The string "agent" appears in some lines of the entries that follow; copy each such line.
■ ■ ■ ■
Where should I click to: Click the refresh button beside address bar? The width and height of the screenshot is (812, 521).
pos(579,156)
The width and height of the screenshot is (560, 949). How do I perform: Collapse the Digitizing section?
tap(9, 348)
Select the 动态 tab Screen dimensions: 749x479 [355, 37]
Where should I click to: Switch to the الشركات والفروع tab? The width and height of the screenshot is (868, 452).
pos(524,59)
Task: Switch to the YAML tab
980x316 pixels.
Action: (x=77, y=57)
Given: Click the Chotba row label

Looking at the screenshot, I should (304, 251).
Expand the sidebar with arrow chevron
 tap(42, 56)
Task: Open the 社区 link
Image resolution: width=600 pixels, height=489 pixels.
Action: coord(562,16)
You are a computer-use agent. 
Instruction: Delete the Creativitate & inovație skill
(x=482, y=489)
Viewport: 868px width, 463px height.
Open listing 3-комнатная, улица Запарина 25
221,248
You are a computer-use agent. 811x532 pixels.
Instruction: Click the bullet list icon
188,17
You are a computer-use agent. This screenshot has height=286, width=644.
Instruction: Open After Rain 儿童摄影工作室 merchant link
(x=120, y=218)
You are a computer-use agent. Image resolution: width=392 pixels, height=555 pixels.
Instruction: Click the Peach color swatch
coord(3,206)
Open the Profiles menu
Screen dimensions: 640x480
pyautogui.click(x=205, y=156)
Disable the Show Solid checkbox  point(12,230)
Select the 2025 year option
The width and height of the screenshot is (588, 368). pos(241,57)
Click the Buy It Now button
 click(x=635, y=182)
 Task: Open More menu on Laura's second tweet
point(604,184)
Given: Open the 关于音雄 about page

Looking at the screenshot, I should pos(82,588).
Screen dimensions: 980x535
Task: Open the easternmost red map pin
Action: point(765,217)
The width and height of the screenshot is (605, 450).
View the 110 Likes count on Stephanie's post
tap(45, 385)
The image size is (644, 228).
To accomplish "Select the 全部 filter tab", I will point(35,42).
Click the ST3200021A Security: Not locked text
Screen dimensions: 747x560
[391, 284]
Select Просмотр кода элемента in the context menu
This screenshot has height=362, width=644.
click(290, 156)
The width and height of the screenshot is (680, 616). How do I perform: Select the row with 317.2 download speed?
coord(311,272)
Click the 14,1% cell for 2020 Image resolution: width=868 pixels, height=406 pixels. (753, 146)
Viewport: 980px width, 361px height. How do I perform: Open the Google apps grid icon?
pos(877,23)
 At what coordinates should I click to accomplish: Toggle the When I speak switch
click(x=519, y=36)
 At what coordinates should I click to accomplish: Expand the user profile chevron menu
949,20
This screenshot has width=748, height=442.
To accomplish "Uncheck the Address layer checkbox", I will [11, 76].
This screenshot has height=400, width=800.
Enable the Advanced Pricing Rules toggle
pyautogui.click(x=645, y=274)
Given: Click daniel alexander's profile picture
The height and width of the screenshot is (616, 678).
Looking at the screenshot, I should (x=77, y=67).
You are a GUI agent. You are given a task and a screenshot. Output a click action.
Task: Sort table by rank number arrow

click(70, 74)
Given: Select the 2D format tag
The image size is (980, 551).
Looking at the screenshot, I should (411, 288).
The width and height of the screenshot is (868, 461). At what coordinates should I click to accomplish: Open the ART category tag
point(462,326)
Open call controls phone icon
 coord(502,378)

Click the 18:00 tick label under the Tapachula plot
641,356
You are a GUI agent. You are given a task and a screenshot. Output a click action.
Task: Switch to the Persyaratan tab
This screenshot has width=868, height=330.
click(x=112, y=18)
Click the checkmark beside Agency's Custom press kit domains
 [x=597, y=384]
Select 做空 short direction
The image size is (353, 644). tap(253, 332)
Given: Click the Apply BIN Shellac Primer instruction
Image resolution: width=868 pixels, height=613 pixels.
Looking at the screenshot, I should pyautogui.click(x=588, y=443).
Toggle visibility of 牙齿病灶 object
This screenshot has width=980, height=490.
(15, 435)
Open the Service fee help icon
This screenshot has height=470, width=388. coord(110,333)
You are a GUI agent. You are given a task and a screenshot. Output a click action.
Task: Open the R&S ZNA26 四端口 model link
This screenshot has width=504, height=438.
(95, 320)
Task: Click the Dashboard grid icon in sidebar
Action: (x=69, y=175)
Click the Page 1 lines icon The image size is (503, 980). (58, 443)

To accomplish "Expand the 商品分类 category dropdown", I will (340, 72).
■ ■ ■ ■
**Exercise result**
You are a computer-use agent. 
You are a computer-use agent. 811x532 pixels.
You are a computer-use agent. This screenshot has height=286, width=644.
You are a computer-use agent. Image resolution: width=392 pixels, height=555 pixels.
You are a GUI agent. You are given a task and a screenshot. Output a click action.
You are a GUI agent. You are given a task and a screenshot. Output a click action.
You are a GUI agent. You are given a task and a screenshot. Output a click action.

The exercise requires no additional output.